MATERIAL TO PROCESS Block Start
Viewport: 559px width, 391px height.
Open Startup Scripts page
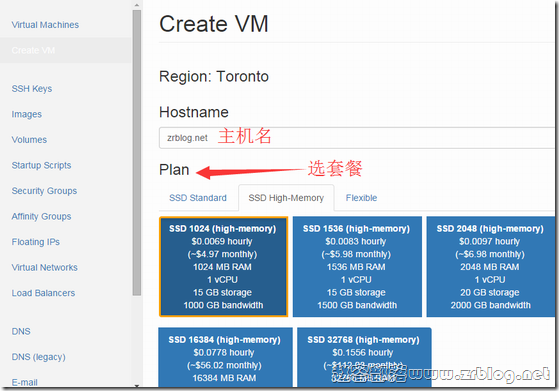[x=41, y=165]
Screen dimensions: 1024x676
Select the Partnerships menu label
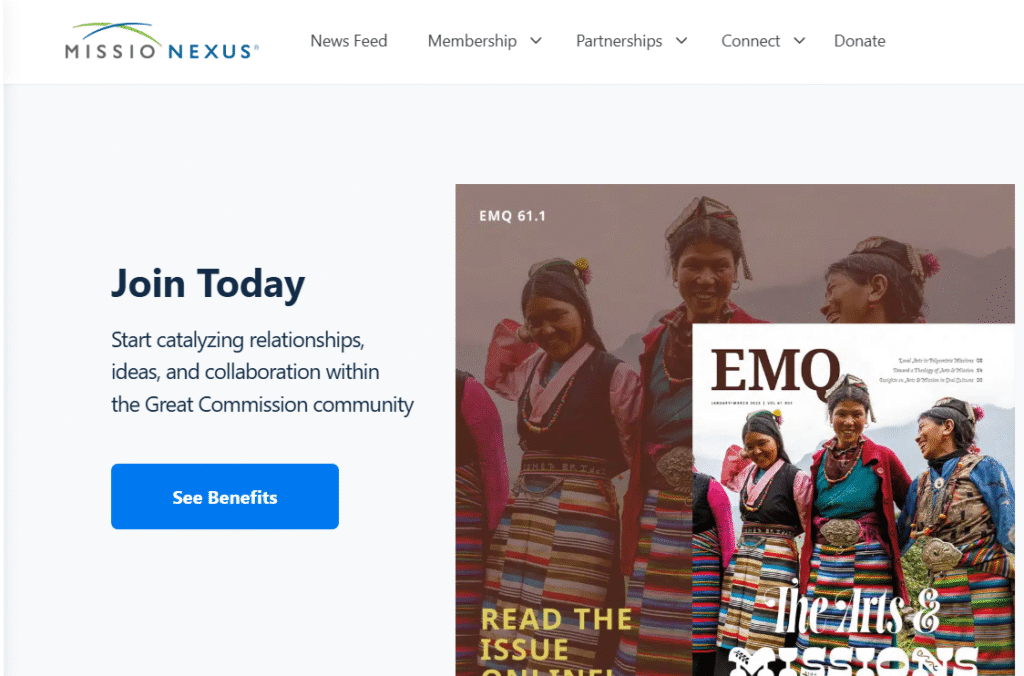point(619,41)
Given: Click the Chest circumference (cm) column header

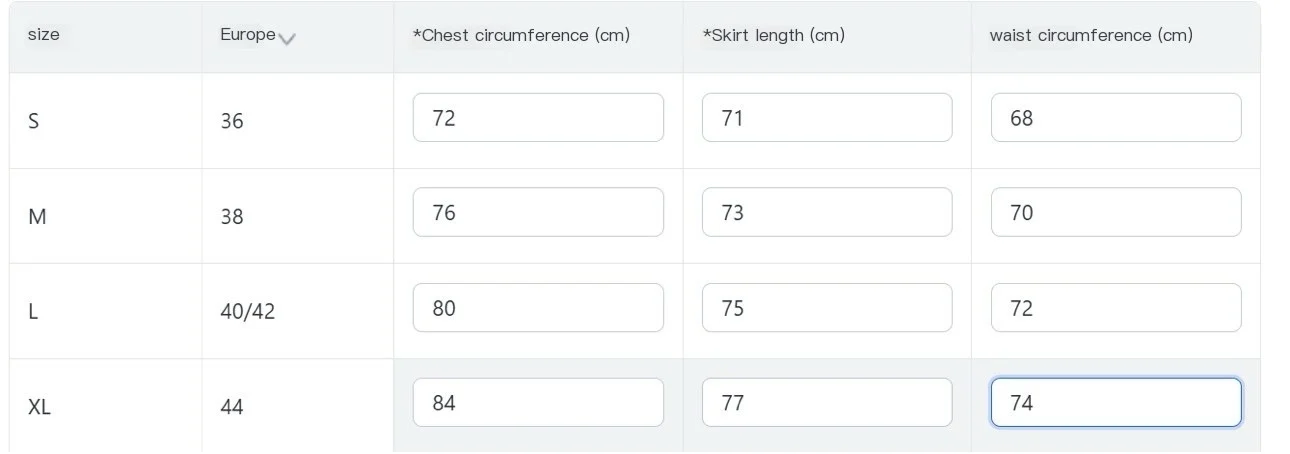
MATERIAL TO PROCESS Block End
_WHAT TO DO_. Take the line that contains "Open Startup Scripts page" and every line after it down to the last line of the entries above, and output them exactly, with nothing else and no pictures.

_SOLUTION_.
Open Startup Scripts page
[x=41, y=165]
Screen dimensions: 1024x676
Select the Partnerships menu label
point(619,41)
Given: Click the Chest circumference (cm) column header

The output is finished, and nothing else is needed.